Exercise: Look through the listing below for the word "computer" and copy every line where it occurs.
....
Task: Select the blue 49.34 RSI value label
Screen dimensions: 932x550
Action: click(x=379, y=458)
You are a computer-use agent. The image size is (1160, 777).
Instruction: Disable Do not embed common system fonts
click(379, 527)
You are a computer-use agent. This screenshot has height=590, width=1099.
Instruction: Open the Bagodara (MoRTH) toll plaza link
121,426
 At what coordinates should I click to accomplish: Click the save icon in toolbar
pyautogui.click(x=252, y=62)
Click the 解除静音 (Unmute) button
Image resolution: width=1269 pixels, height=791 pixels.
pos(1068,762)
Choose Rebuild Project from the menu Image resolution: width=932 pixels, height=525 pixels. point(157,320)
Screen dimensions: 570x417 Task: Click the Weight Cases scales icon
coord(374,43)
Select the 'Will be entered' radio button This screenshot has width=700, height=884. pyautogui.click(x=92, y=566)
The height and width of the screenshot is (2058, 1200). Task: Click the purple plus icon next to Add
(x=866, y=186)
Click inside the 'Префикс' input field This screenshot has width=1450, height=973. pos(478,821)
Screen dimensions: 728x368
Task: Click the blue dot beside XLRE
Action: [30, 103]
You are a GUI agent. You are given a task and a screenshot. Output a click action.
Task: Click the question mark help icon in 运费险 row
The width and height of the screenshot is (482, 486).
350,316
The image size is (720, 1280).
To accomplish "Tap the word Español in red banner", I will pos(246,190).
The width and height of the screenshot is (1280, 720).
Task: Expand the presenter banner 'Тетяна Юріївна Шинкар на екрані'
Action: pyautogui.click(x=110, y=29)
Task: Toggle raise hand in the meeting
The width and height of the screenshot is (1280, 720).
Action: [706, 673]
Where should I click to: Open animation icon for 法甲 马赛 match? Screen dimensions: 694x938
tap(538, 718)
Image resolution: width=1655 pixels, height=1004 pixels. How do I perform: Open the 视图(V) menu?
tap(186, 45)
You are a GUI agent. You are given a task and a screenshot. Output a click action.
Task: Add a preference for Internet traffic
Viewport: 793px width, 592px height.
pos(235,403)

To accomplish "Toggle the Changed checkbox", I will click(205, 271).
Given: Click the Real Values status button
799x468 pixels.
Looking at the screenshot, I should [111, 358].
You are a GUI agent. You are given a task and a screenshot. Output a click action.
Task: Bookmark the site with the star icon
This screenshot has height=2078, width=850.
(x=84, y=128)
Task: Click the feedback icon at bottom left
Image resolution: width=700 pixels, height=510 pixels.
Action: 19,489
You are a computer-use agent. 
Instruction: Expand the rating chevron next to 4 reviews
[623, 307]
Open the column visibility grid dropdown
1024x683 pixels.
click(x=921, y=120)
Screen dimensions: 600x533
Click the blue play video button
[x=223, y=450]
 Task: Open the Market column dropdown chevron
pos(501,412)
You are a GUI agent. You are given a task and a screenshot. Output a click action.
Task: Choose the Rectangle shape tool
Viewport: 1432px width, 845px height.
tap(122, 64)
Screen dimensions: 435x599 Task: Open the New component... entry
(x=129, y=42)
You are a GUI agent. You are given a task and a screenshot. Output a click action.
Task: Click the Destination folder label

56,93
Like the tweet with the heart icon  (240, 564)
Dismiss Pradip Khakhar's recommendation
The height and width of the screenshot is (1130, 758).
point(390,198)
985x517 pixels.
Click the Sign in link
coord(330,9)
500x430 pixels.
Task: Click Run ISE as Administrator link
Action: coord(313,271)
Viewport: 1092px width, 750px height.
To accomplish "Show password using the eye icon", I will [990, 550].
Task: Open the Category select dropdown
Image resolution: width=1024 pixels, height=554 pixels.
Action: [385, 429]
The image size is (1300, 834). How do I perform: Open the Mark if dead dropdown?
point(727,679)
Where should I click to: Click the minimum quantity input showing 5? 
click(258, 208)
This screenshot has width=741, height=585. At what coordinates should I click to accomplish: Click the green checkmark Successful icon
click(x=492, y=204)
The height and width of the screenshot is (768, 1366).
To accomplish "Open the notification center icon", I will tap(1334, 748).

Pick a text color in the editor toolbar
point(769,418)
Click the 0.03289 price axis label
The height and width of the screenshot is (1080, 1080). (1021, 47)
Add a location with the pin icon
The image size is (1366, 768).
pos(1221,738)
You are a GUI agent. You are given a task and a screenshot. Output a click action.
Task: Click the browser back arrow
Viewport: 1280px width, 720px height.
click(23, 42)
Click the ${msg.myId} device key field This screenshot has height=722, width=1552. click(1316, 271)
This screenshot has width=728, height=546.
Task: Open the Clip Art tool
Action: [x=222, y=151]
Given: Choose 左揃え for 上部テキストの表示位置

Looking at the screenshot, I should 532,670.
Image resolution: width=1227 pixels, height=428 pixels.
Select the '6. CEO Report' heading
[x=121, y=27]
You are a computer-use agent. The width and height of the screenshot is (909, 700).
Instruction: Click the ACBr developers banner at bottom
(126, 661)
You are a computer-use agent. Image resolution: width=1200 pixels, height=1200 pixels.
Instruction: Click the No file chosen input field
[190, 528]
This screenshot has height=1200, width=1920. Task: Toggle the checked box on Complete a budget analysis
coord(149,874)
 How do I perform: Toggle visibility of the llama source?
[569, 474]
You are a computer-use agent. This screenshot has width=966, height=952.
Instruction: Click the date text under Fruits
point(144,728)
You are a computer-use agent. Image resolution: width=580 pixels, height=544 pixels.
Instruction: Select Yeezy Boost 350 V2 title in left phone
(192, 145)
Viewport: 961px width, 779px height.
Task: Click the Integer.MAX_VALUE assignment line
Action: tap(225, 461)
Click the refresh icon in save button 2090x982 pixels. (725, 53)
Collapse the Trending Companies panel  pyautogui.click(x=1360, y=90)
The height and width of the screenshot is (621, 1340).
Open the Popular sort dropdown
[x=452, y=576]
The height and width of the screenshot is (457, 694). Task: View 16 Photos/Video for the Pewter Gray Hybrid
....
Problem solution:
You are a computer-use agent. The image size is (1160, 777).
You are a computer-use agent. This screenshot has height=590, width=1099.
You are a computer-use agent. 
You are a computer-use agent. The width and height of the screenshot is (909, 700).
You are a computer-use agent. Image resolution: width=1200 pixels, height=1200 pixels.
You are a computer-use agent. This screenshot has width=966, height=952.
You are a computer-use agent. Image resolution: width=580 pixels, height=544 pixels.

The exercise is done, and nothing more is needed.